Credit: Courtesy of David Savage, Bruno Afonso & Pamela Silver
Enzyme compartments (green) are evenly spaced in blue-green algae.

When it comes to carbon fixation, blue-green algae really have all their ducks in a row. These single-celled factories play a big role in the global carbon cycle, and by arranging the enzyme compartments they use to convert CO2 to carbohydrate precursors in a straight line, they ensure they are at their most efficient, researchers at Harvard Medical School have found (Science 2010, 327, 1258). Pamela A. Silver and colleagues added fluorescent tags to the compartments’ shell protein and some of its enzyme contents and watched what happened inside blue-green algae. The enzyme-filled compartments ended up spaced evenly along the long axis of the algae, with roughly four compartments per cell. When the researchers mutated a cytoskeletal protein known as ParA, it disrupted that tidy arrangement and made the algae’s carbon fixation process less efficient.
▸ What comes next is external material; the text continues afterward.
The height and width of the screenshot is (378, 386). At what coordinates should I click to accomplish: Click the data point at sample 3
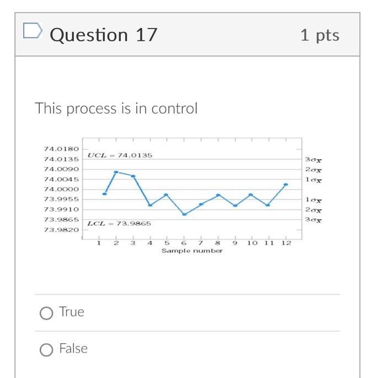pos(133,176)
In addition, the disorganized compartments in the mutant algae didn't get evenly distributed to daughter algae cells. The researchers suggest that ParA mediates connections between neighboring compartments and that algae might have evolved this single-file strategy to ensure no daughter cell gets short shrift.

Daughter Cells Left Behind
Credit: Video courtesy of David Savage, Bruno Afonso & Pamela Silver
After mutation of a protein found in the cytoskeleton of blue-green algae, some daughter algae cells (red arrow) don't get any carbon fixation enzyme compartments (green) after cell division. It takes those daughter cells longer to divide again.